Segment Open

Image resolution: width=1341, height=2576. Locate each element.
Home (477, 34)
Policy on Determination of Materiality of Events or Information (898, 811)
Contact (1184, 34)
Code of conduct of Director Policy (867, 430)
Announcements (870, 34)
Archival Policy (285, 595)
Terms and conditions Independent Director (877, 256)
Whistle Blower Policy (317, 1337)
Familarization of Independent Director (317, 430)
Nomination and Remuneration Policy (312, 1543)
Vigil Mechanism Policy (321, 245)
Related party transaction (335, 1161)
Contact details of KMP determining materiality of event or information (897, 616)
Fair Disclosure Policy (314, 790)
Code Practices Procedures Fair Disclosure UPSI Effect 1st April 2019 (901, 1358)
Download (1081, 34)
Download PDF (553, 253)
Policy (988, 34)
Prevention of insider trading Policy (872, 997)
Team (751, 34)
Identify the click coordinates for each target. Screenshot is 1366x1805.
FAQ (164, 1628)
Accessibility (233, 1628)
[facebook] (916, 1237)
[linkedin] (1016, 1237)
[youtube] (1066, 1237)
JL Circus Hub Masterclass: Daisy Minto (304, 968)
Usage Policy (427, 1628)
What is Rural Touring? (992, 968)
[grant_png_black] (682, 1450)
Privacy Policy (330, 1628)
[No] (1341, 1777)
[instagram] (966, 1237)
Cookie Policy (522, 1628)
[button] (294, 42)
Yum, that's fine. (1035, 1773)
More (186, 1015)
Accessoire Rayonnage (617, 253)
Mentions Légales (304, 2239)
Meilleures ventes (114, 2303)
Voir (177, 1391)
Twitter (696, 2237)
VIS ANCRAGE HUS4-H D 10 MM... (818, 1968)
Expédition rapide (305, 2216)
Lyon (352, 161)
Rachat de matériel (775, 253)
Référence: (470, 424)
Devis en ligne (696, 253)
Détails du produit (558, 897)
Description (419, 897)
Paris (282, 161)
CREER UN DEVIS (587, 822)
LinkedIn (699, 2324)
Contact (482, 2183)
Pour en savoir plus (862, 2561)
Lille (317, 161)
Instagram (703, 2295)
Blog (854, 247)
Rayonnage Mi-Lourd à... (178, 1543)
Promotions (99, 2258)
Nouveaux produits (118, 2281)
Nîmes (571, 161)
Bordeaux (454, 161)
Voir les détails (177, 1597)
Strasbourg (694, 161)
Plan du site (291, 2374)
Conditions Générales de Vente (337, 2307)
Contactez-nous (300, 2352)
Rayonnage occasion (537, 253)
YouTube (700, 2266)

Segment Closed

Exercise -> In the material above, transcribe exactly the lines beginning at the one with "Announcements (870, 34)" and ending at the one with "Privacy Policy (330, 1628)", both included.

Output below ->
Announcements (870, 34)
Archival Policy (285, 595)
Terms and conditions Independent Director (877, 256)
Whistle Blower Policy (317, 1337)
Familarization of Independent Director (317, 430)
Nomination and Remuneration Policy (312, 1543)
Vigil Mechanism Policy (321, 245)
Related party transaction (335, 1161)
Contact details of KMP determining materiality of event or information (897, 616)
Fair Disclosure Policy (314, 790)
Code Practices Procedures Fair Disclosure UPSI Effect 1st April 2019 (901, 1358)
Download (1081, 34)
Download PDF (553, 253)
Policy (988, 34)
Prevention of insider trading Policy (872, 997)
Team (751, 34)
Identify the click coordinates for each target. Screenshot is 1366x1805.
FAQ (164, 1628)
Accessibility (233, 1628)
[facebook] (916, 1237)
[linkedin] (1016, 1237)
[youtube] (1066, 1237)
JL Circus Hub Masterclass: Daisy Minto (304, 968)
Usage Policy (427, 1628)
What is Rural Touring? (992, 968)
[grant_png_black] (682, 1450)
Privacy Policy (330, 1628)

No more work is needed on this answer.